- _PROMPT_
Going down the listing below, print exactly each line from the one with "Grays Hockey Guides (55, 2264)" up to and including the one with "Hockey Mouthguards (318, 2055)", and skip the rest.

────────────────────

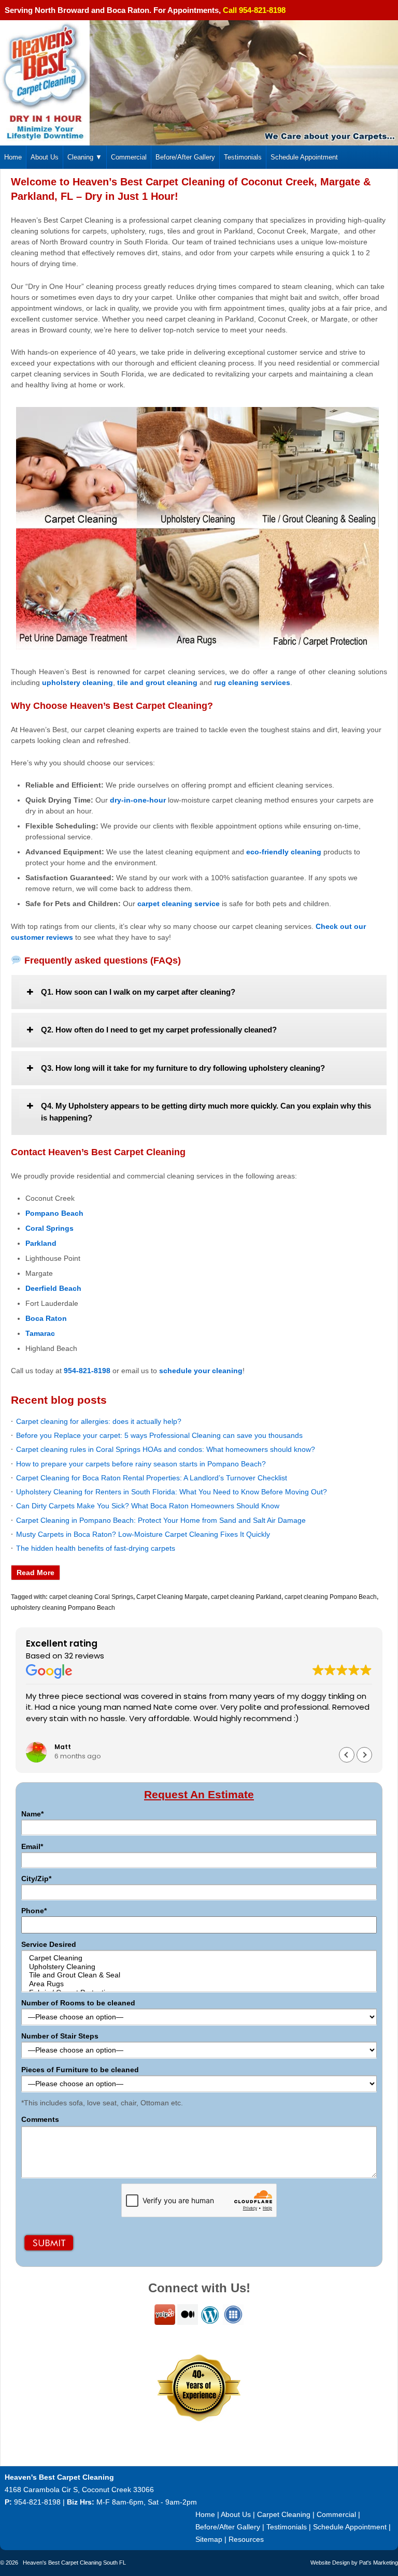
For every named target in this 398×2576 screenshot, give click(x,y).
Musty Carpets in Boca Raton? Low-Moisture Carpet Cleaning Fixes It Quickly (143, 1534)
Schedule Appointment (304, 157)
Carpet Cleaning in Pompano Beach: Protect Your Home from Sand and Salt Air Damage (161, 1520)
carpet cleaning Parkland (246, 1596)
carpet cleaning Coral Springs (91, 1596)
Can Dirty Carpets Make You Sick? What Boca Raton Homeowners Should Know (147, 1506)
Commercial (129, 157)
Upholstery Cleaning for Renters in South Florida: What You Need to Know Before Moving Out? (171, 1492)
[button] (364, 1755)
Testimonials (243, 157)
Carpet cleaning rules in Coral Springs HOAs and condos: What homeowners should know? (165, 1449)
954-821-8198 (37, 2502)
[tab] (199, 992)
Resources (246, 2539)
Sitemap (208, 2539)
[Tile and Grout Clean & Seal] (199, 1975)
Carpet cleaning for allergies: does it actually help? (98, 1421)
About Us (45, 157)
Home (13, 157)
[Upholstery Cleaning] (199, 1966)
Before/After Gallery (185, 157)
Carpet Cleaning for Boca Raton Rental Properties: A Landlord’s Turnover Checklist (151, 1478)
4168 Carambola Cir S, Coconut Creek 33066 (79, 2489)
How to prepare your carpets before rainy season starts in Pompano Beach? (141, 1464)
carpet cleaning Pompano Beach (331, 1596)
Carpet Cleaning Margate (172, 1596)
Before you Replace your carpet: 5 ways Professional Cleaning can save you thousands (159, 1435)
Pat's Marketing (378, 2563)
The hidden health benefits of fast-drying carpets (95, 1548)
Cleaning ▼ (84, 157)
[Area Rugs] (199, 1984)
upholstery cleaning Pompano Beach (63, 1607)
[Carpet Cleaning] (199, 1958)
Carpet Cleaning (283, 2514)
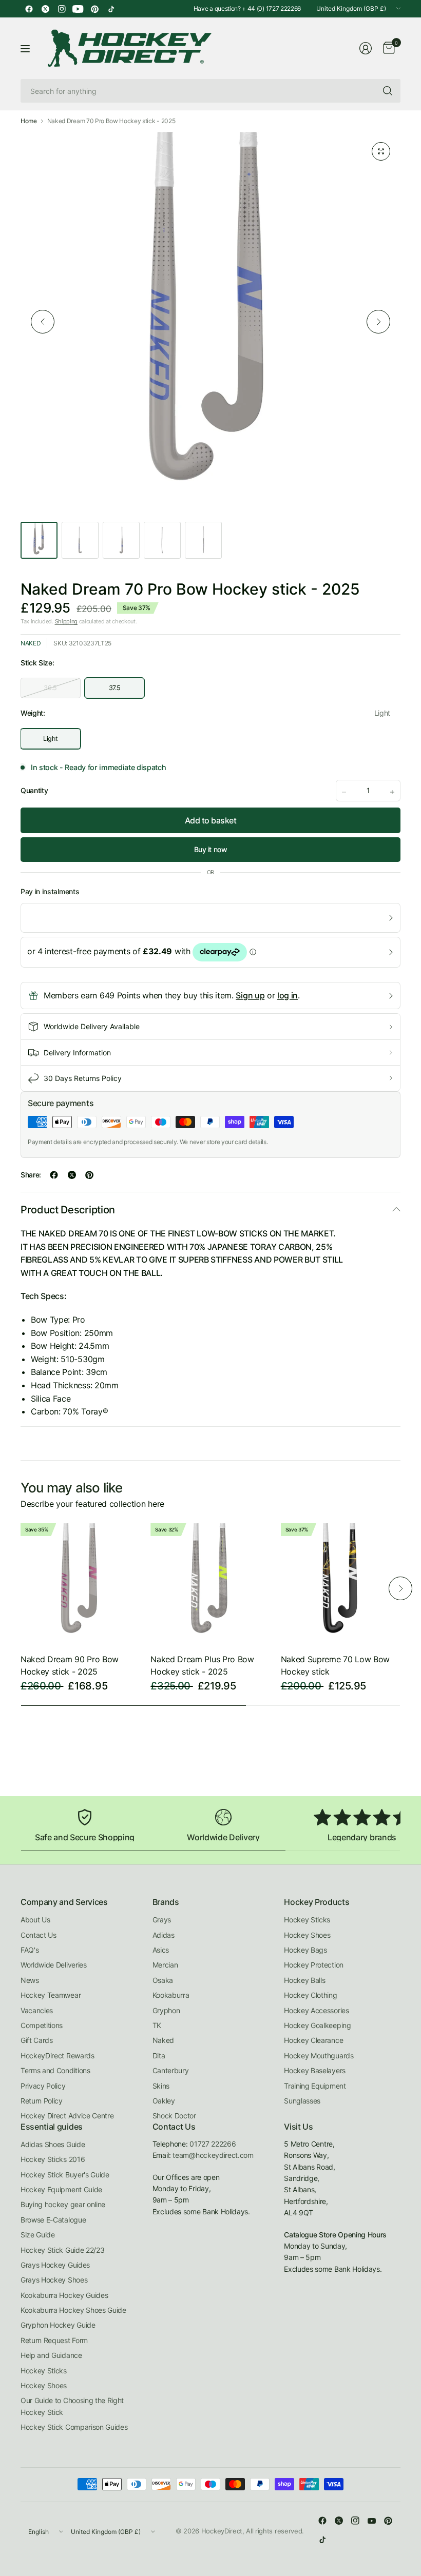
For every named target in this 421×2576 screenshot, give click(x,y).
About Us (35, 1919)
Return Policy (42, 2100)
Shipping (66, 621)
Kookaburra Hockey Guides (64, 2295)
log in (287, 995)
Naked (31, 643)
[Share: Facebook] (54, 1175)
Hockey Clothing (310, 1995)
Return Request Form (54, 2340)
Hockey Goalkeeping (317, 2025)
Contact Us (38, 1935)
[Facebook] (29, 9)
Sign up (250, 995)
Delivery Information (77, 1052)
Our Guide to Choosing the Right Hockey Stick (72, 2406)
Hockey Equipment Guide (61, 2189)
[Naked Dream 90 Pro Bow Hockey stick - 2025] (80, 1583)
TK (156, 2025)
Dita (158, 2055)
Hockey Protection (313, 1964)
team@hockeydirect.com (213, 2155)
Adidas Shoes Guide (53, 2144)
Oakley (163, 2100)
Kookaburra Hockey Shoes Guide (73, 2310)
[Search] (387, 91)
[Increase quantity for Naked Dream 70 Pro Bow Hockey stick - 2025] (392, 792)
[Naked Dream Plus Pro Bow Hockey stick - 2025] (210, 1583)
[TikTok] (111, 9)
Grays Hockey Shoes (54, 2279)
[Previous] (42, 321)
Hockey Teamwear (51, 1995)
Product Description (68, 1210)
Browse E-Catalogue (53, 2219)
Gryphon (166, 2010)
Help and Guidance (51, 2355)
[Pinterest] (94, 9)
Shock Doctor (174, 2115)
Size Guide (38, 2234)
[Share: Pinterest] (89, 1175)
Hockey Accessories (316, 2010)
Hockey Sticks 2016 (53, 2159)
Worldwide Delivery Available (92, 1026)
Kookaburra (170, 1995)
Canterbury (170, 2070)
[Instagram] (61, 9)
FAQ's (30, 1949)
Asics (160, 1949)
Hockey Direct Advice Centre (67, 2115)
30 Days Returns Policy (83, 1078)
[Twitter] (45, 9)
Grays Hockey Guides (55, 2264)
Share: (31, 1174)
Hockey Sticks (307, 1919)
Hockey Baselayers (315, 2070)
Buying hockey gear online (63, 2204)
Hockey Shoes (307, 1935)
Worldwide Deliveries (54, 1964)
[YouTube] (78, 9)
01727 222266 (212, 2143)
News (30, 1980)
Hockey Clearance (313, 2040)
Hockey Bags (305, 1949)
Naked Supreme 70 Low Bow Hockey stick (335, 1665)
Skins (160, 2085)
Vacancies (37, 2010)
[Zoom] (381, 151)
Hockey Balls (304, 1980)
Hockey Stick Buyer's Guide (65, 2174)
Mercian (165, 1964)
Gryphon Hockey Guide (58, 2325)
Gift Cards (37, 2040)
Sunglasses (302, 2100)
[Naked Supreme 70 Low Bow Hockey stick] (340, 1583)
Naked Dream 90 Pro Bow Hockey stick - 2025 (70, 1665)
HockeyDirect (221, 2531)
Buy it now (210, 849)
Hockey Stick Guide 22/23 (62, 2250)
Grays (161, 1919)
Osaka (162, 1980)
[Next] (378, 321)
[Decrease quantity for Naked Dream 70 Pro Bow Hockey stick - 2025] (344, 792)
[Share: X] (72, 1175)
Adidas (163, 1935)
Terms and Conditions (55, 2070)
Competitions (42, 2025)
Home (29, 121)
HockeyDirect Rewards (57, 2055)
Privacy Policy (43, 2085)
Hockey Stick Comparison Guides (74, 2427)
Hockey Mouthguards (318, 2055)
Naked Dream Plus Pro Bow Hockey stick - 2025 (202, 1665)
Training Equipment (315, 2085)
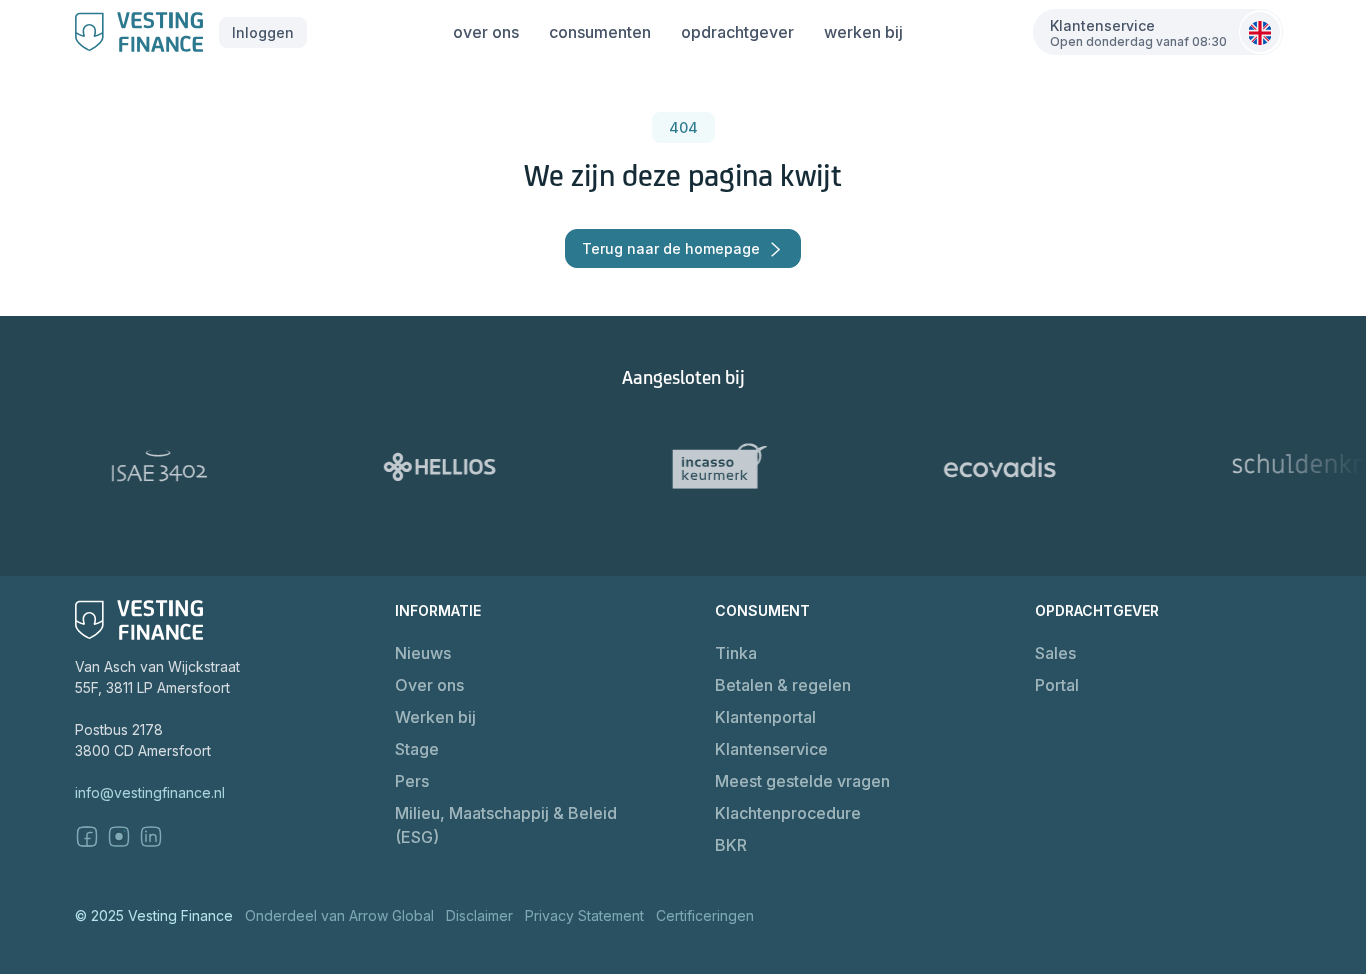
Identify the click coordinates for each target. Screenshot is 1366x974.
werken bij (863, 32)
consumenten (600, 32)
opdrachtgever (737, 32)
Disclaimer (479, 915)
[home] (139, 32)
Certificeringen (705, 915)
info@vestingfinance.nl (150, 792)
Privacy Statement (584, 915)
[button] (263, 32)
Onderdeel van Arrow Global (339, 915)
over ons (486, 32)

────────────────────

- _WRITTEN RESPONSE_
Grays Hockey Guides (55, 2264)
Share: (31, 1174)
Hockey Sticks (307, 1919)
Hockey Baselayers (315, 2070)
Buying hockey gear online (63, 2204)
Hockey Shoes (307, 1935)
Worldwide Deliveries (54, 1964)
[YouTube] (78, 9)
01727 222266 (212, 2143)
News (30, 1980)
Hockey Clearance (313, 2040)
Hockey Bags (305, 1949)
Naked Supreme 70 Low Bow Hockey stick (335, 1665)
Skins (160, 2085)
Vacancies (37, 2010)
[Zoom] (381, 151)
Hockey Balls (304, 1980)
Hockey Stick Buyer's Guide (65, 2174)
Mercian (165, 1964)
Gryphon Hockey Guide (58, 2325)
Gift Cards (37, 2040)
Sunglasses (302, 2100)
[Naked Supreme 70 Low Bow Hockey stick] (340, 1583)
Naked Dream 90 Pro Bow Hockey stick - 2025 (70, 1665)
HockeyDirect (221, 2531)
Buy it now (210, 849)
Hockey Stick Guide 22/23 (62, 2250)
Grays (161, 1919)
Osaka (162, 1980)
[Next] (378, 321)
[Decrease quantity for Naked Dream 70 Pro Bow Hockey stick - 2025] (344, 792)
[Share: X] (72, 1175)
Adidas (163, 1935)
Terms and Conditions (55, 2070)
Competitions (42, 2025)
Home (29, 121)
HockeyDirect Rewards (57, 2055)
Privacy Policy (43, 2085)
Hockey Stick Comparison Guides (74, 2427)
Hockey Mouthguards (318, 2055)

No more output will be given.